Question

When MSDTC starts up, it creates an event log entry that displays all the startup settings. One of them is "Transaction Bridge Installed". I assume this is similar to a JBoss Transaction Bridge. Google has suprisingly few search results, other than JBoss documentation and a few references on pages here and there. Not enough that I really get it.

The only MS documentation I could find is references to them in error messages, like here: http://technet.microsoft.com/en-us/library/cc726307(v=ws.10).aspx

My question is, what are some examples of Transaction Bridges for MS DTC, what do you need them for and is there any documentation on using them? Is there any documentation on creating them?

Was it helpful?

Solution

The transaction brigde is what MS-DTC (Distributed Transaction Coordinator) uses to manage transactions across several systems, is an implementation of the Two Phase Commit. Basically, its used internally by Windows to manage a common transaction across several systems, something like this:

Take a C# application running on IIS.

You enter a TransactionScope, and delete some records from an SQL Server instance. Now (still in the TransactionScope) you connect to Oracle, to insert some rows.

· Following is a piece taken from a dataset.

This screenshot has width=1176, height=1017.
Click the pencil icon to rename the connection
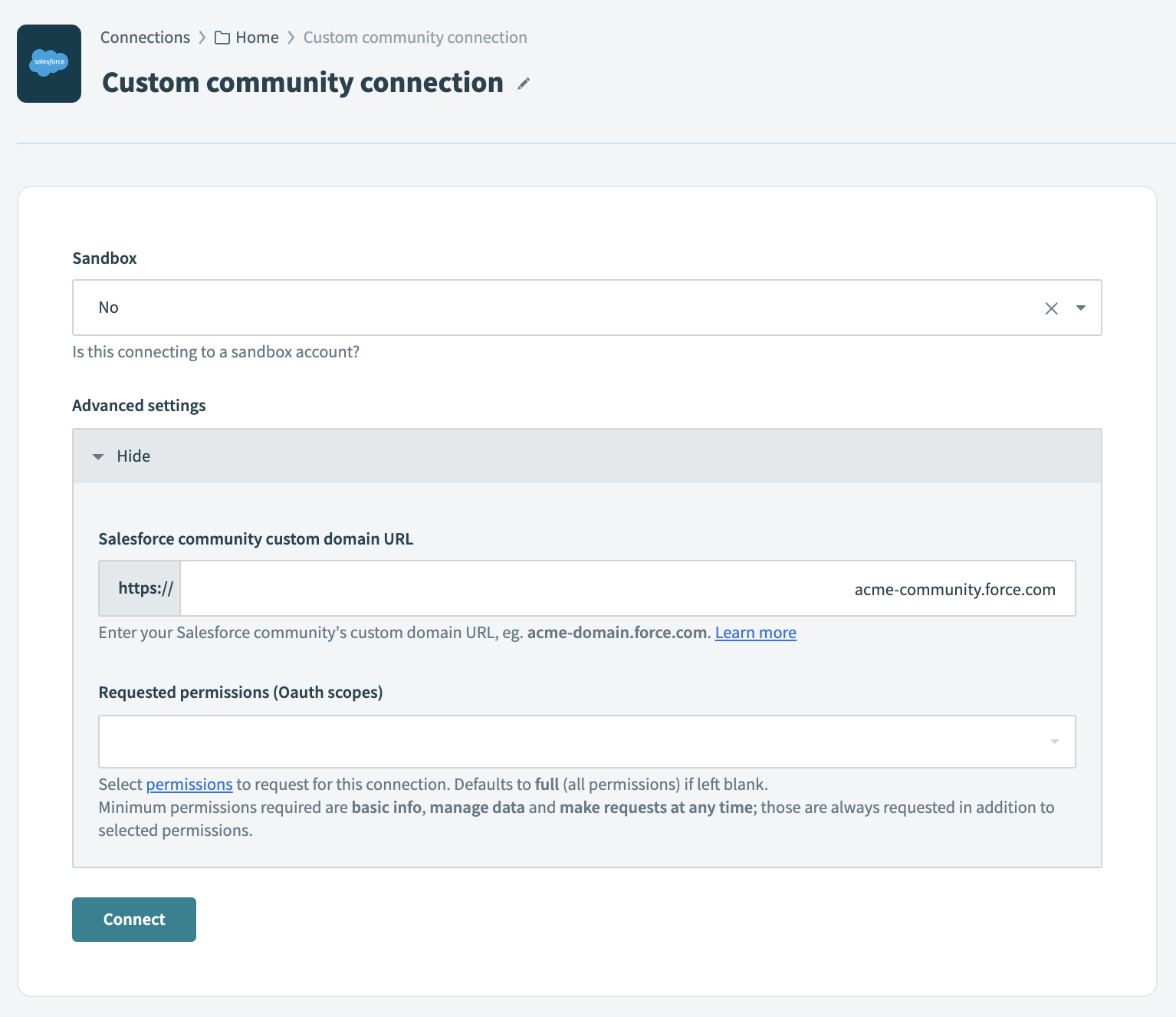coord(523,84)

At this point, you have an open transaction in each RDBMS, but both transactions are combined into the Distributed Transaction by DTC.

When you commit your TransactionScope, a commit will be issued to both systems, and only if both systems have to successfully execute the commit for the distributed transaction to finish correctly. On the other hand if you issue a rollback, both systems will roll back their transactions.

The trasaction brigde is what its used to communicate with those other systes that understand the 2PC (Two Phase Commit) Protocol.

Hope this helps.

OTHER TIPS

TransactionBridge Class

This API supports the .NET Framework infrastructure and is not intended to be used directly from your code. An internal class that is used for transactions.

So it is used internally by MSDTC and not intended to be called by you directly, hence there won't be any examples out there.